Porcello isn’t considered an ace pitcher but seemed to shoulder that responsibility, especially with his contract and Boston’s ace-less rotation.

In 2015, as Boston was free-falling to another last-place finish, Porcello was 5-11 with a 5.81 ERA through his July 29 start. He then went on the disabled list with a triceps strain.

The break seemed to do him good. After he returned Aug. 26, Porcello went 4-4 with a 3.57 ERA.

This season the pressure was removed when the Red Sox signed Price, whose seven-year, $217 million contract made Porcello’s deal seem a bargain.

But Porcello has been just as valuable as Price. Porcello leads the team in wins and WHIP (1.08). He is second to Wright in ERA and batting average against (.227 to .239).

Price has pitched more innings (1632/3 to 151) but with two more starts (25 to 23).

While Porcello doesn’t blow up the radar gun – a 92-93 mph four-seam fastball and an 89-90 two-seamer (sinker), Porcello mixes in a slider, curve and change-up. He’s striking out a greater percentage of batters than ever (20.4 percent) and walking a fewer percentage (4.2 percent).

“He’s doing a great job locating pitches,” catcher Sandy Leon said.

And Porcello has been dependable all year. He’s allowed more than three earned runs six times – but five of those times were four earned runs, and the other five earned runs. His worst month was May (4.65 ERA) and he’s been pretty spot-on since.

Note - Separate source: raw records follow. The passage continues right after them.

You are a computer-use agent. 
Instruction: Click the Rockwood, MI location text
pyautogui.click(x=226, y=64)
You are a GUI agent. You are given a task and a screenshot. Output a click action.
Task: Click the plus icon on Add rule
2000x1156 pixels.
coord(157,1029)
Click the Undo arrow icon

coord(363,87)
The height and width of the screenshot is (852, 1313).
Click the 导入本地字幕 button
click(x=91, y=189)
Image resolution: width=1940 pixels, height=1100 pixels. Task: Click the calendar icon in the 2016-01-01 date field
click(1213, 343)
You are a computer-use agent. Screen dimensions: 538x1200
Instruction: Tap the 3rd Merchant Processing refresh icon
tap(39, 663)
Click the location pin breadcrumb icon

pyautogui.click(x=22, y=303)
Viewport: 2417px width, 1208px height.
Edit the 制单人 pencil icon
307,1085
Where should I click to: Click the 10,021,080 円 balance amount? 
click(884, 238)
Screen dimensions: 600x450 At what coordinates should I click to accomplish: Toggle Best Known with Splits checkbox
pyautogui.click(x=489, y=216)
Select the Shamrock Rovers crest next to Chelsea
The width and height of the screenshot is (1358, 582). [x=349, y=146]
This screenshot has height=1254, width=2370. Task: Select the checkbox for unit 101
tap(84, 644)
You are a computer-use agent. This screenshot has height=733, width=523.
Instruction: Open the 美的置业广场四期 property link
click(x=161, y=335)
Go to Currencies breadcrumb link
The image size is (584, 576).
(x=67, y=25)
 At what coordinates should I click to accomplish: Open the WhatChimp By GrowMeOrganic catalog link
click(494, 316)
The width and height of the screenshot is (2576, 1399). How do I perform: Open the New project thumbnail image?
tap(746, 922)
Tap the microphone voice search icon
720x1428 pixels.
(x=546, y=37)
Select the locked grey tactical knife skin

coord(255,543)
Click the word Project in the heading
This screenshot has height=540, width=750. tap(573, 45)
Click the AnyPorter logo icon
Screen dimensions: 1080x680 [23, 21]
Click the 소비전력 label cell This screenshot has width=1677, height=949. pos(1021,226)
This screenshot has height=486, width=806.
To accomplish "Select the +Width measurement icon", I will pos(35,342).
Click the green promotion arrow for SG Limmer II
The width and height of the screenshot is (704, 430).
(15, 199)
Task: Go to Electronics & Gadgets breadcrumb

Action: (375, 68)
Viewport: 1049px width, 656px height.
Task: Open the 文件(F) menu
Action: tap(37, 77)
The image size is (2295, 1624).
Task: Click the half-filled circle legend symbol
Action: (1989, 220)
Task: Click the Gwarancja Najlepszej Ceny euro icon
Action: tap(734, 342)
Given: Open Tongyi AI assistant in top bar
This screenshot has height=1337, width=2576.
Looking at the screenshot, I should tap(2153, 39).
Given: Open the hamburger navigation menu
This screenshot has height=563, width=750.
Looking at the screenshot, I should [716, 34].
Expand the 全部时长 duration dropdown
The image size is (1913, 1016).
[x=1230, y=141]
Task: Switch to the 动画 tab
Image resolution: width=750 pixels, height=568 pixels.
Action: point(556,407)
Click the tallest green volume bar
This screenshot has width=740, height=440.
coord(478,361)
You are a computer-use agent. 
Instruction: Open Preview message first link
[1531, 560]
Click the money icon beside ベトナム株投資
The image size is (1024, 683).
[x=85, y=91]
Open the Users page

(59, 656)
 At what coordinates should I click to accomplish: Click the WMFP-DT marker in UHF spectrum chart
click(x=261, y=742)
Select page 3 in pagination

“He gets to that middle portion of the ballgame and really begins to settle in,” said Manager John Farrell, who was especially pleased with the Yankees start. “I thought he had a very good feel for his change-up and his curveball … the sinker in the bottom of the zone. Just an outstanding effort.”

Price has allowed over three earned runs eight times, including three six-run starts, and one allowing eight earned runs.

Wright has given up over three earned runs four times, one of them eight earned runs. Wright has scuffled some lately, with a July ERA of 6.23. He had a great start to begin August before the shoulder injury.

The difference in Porcello this year is seen in the numbers, and in both his comfort and confidence.

“There’s definitely much more of a comfort level here in all aspects,” Porcello said. “Just with that, I’m trying to go forward and do my job and help us achieve our goals.”

Those goals obviously include the postseason. Boston is still in the race, although hardly playing inspiring baseball. In this stretch run, Porcello should get between nine and 10 starts.

“There’s an urgency to win and we have to play with an urgency,” Porcello said. “I don’t try and let that affect me while I’m out there, but it’s something we all know.”

And the Red Sox know their winningest pitcher takes the mound Sunday.